Ah! Esqueci de dizer uma coisa
importante. Há uns quatro anos eu era Orientadora Educacional no Governo do
Distrito Federal. Até que, numa bela tarde de trabalho, resolvi que não queria
mais essa profissão. Resolvi ser policial.
Comecei a me preparar para o
concurso de Policial Rodoviário Federal. Foram três meses intensos. Fiz
cursinho, estudei em casa, estudei no carro (ouvindo a Constituição). Passei
dentro das vagas. Mas, veio o desespero: o concurso tinha teste de aptidão física.
Em mais ou menos um mês comecei
uma bateria de exercícios que me deixavam esgotada: tinha que fazer barra estática,
pular, correr e nadar.
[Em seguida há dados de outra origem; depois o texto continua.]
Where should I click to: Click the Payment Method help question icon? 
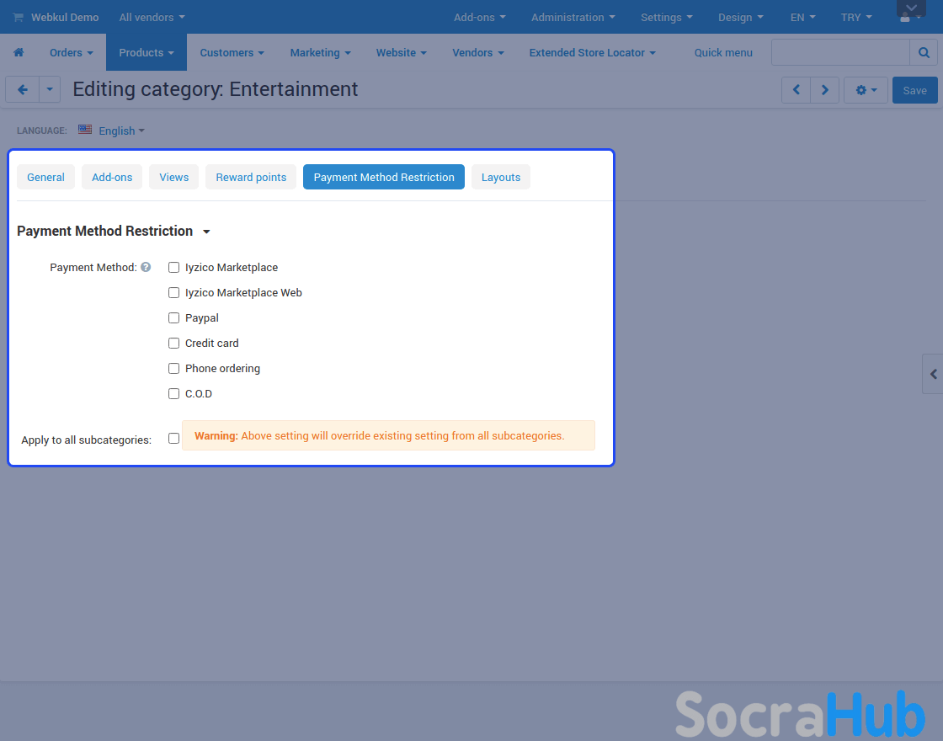pyautogui.click(x=146, y=267)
Meu Deus! Em pouco tempo já estava fazendo o mínimo para
passar na corrida e na barra estática. Pular demorou um pouquinho mais e foi
bem mais dolorido; até no dia da prova não me sentia preparada o suficiente. Já
a natação foi um parto. Eu não sabia nada, tive que aprender na marra. A sorte é
que na PRF o teste de natação não tem tempo estipulado. Nunca “nadei” tanto em
minha vida!
Fiz todos os testes e fui
aprovada. Foi uma sensação legal, de dever cumprido.
O curso de formação policial não
foi fácil. Eram muitas aulas teóricas e muitos exercícios físicos. Tudo muito
difícil. Em algumas coisas, devido minha descoordenação, tinha uma puta
dificuldade; por exemplo, fazer polichinelo e cantar ao mesmo tempo.
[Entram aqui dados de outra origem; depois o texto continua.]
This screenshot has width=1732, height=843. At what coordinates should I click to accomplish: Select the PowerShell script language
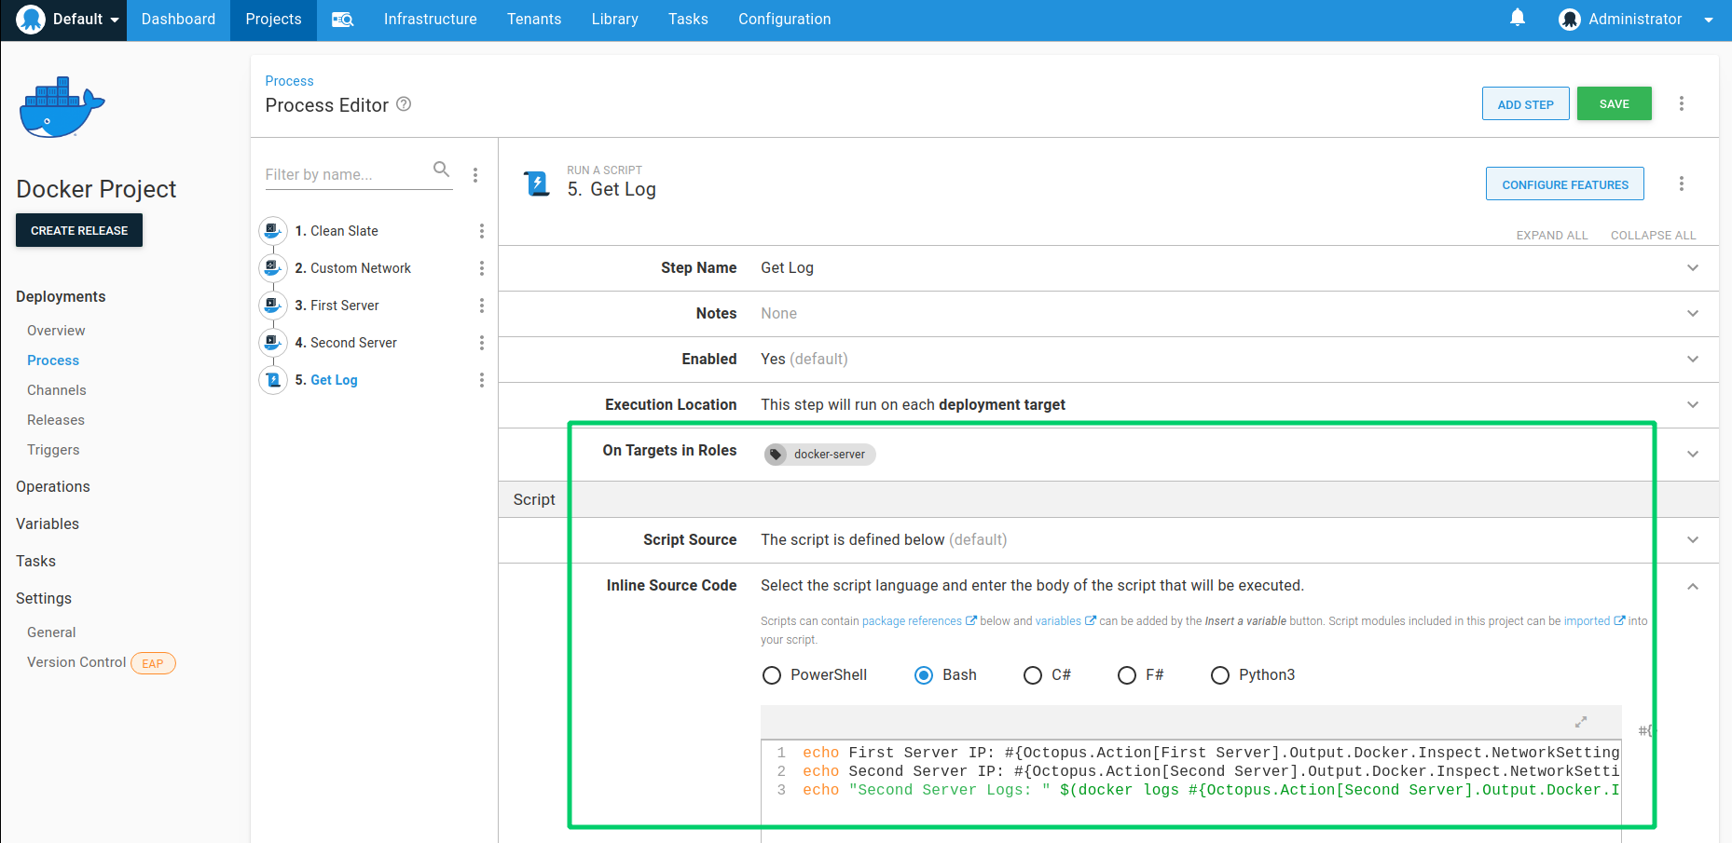tap(815, 675)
No meu teste de psicotécnico não
deu nenhuma descoordenação. Acho que é falta de treino mesmo e o estilo de vida
que levei. Nunca fui de dançar, o quê acho que ajuda nisso.
Durante o curso, perdi peso e
ganhei massa muscular. Fique com o “chassi” de grilo...kkk
Passei exatos três anos na Polícia
Rodoviária Federal. Foi um aprendizado e tanto. Gostava de ser policial. Mas,
resolvi tentar outros ares e cá estou!
Vamos que vamos, pois quem perde ganha!